* **What is required**
The output should hold exactly, and only, the lines from the line bearing "Where should I" through the last line of the listing below, and no pictures.

* **Dataset content**

◇ ◇ ◇ ◇

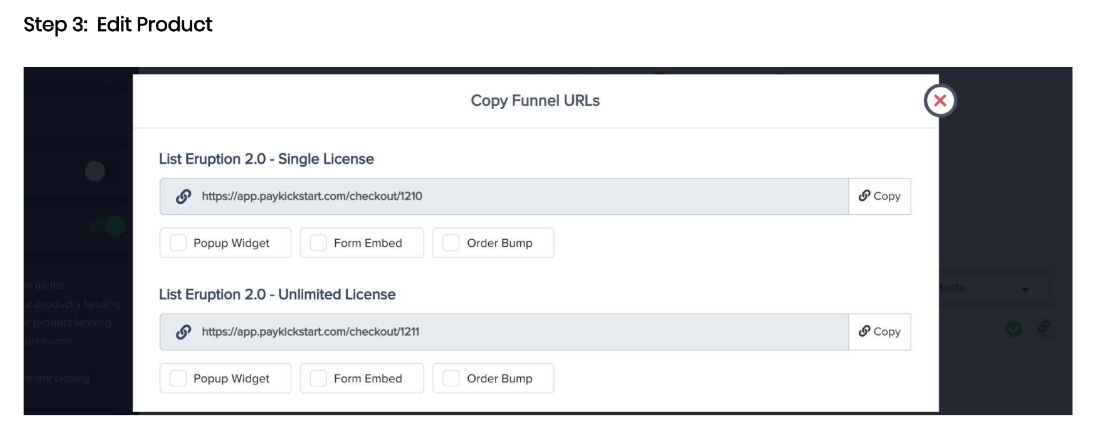Toggle the gray switch behind the dialog
The image size is (1096, 434).
click(97, 172)
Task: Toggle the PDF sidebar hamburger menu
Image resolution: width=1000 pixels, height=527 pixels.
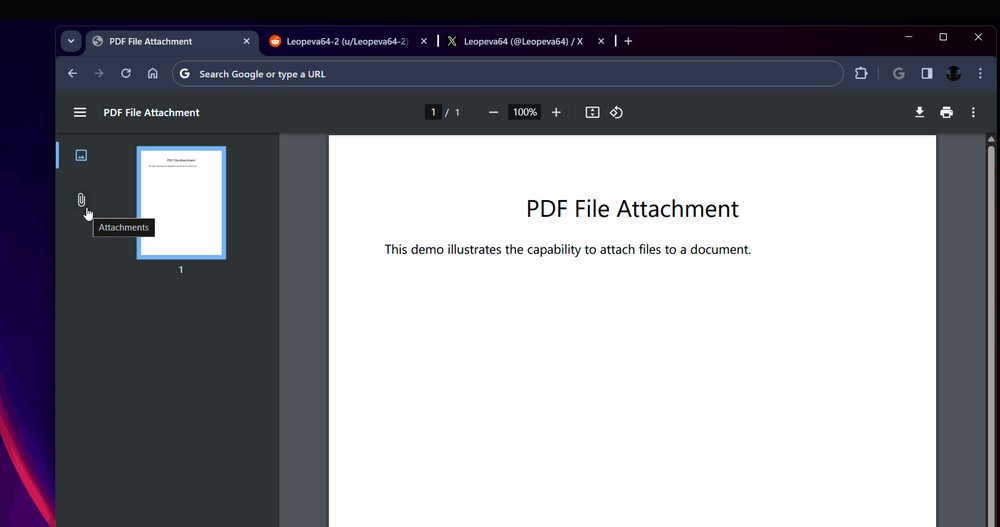Action: pos(80,113)
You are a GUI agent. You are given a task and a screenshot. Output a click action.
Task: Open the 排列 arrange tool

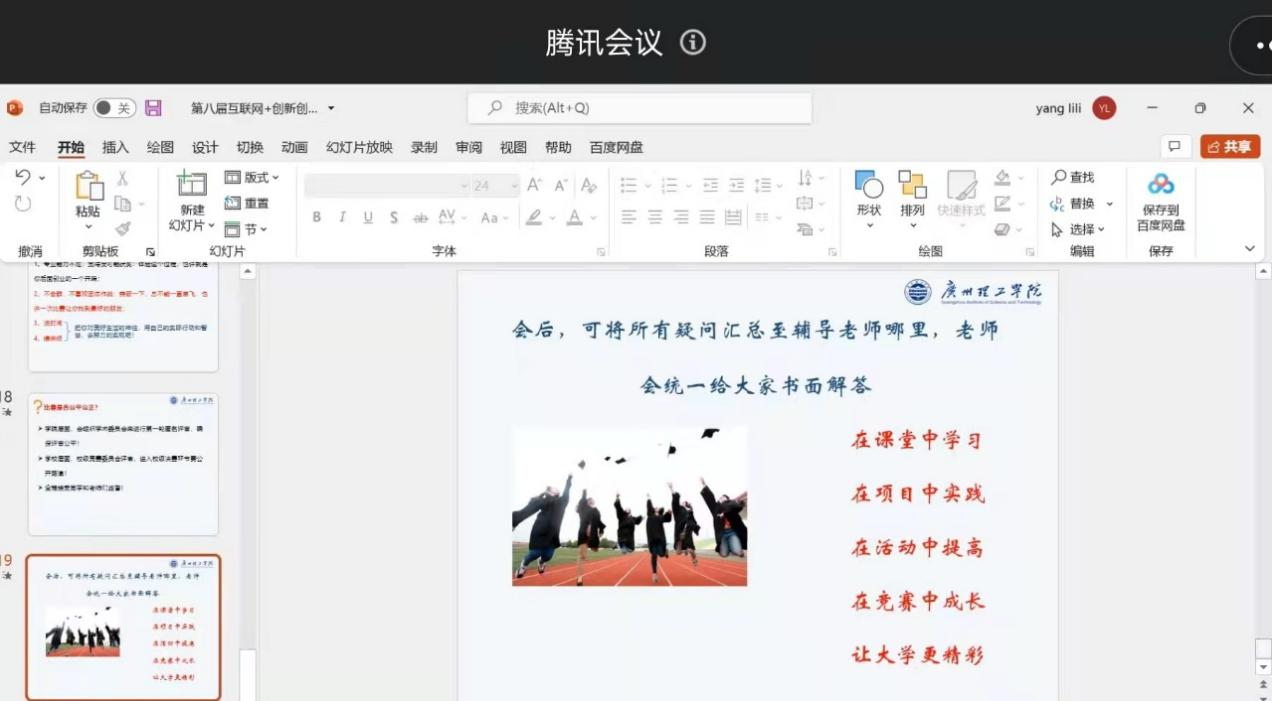pyautogui.click(x=912, y=185)
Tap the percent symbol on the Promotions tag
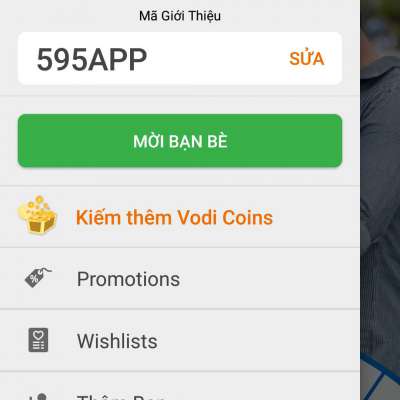Image resolution: width=400 pixels, height=400 pixels. pos(34,279)
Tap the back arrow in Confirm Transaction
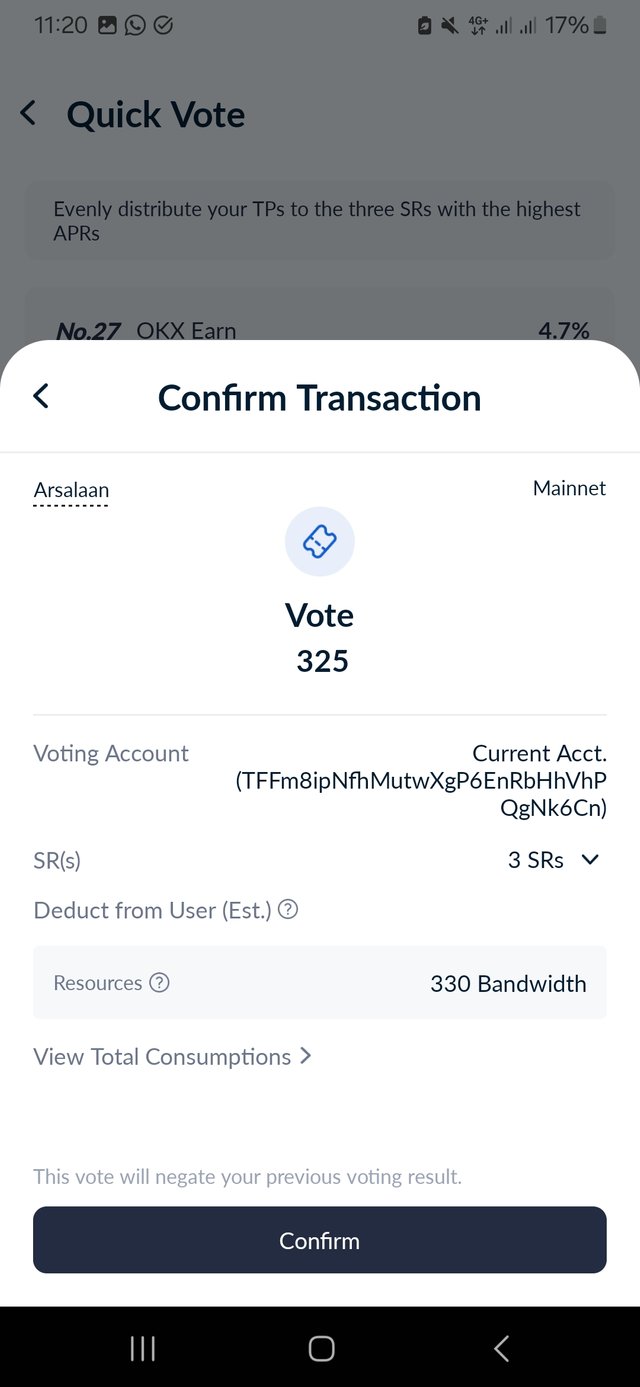 (x=41, y=396)
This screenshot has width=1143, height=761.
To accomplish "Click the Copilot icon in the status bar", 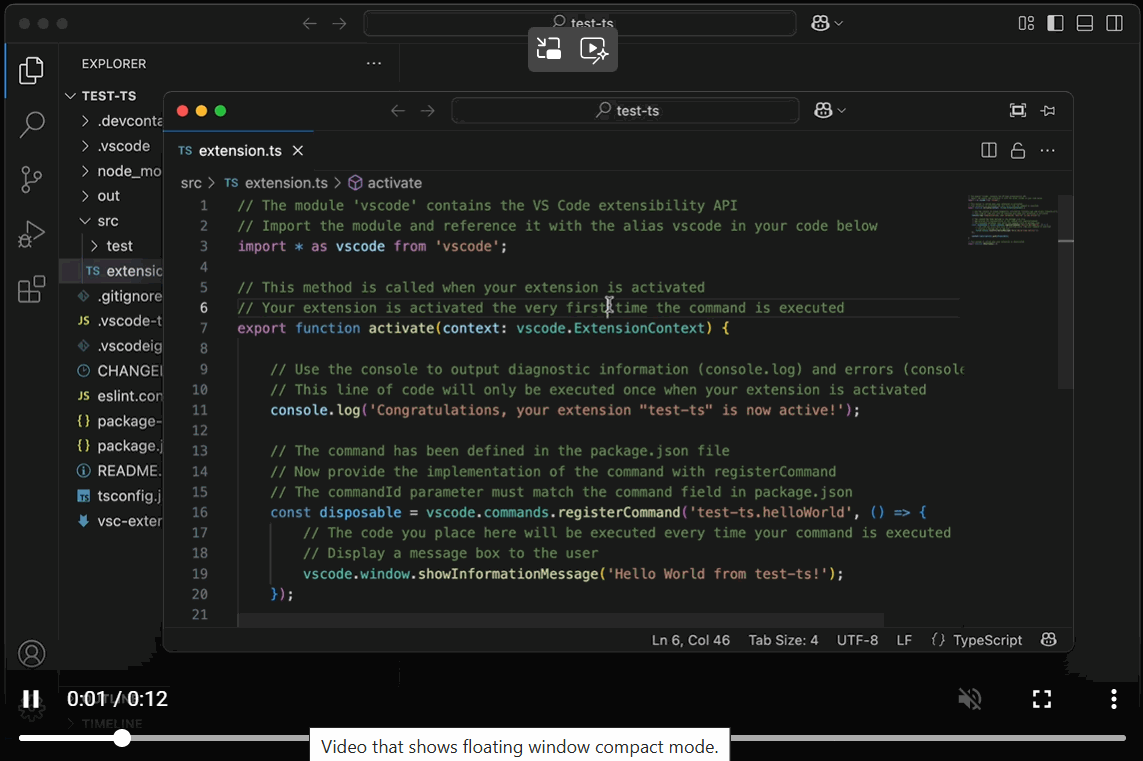I will [1048, 639].
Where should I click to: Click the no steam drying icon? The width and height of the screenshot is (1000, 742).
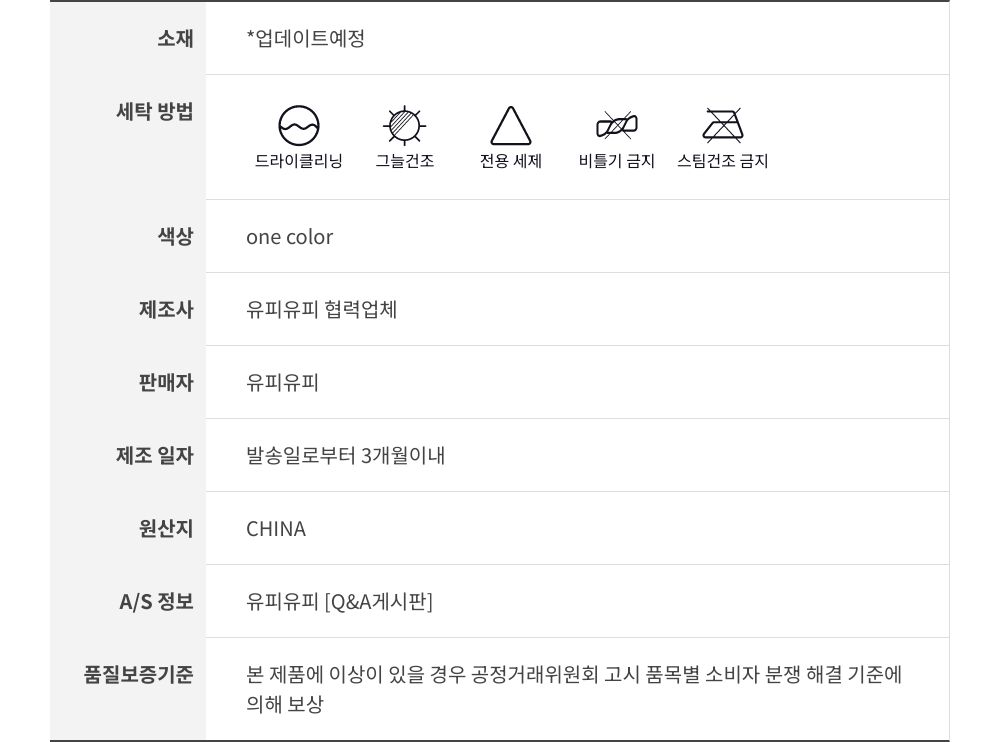click(x=722, y=126)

◇ ◇ ◇ ◇

* **Reply to the exercise**
Where should I click to: Click the no steam drying icon? The width and height of the screenshot is (1000, 742).
click(x=722, y=126)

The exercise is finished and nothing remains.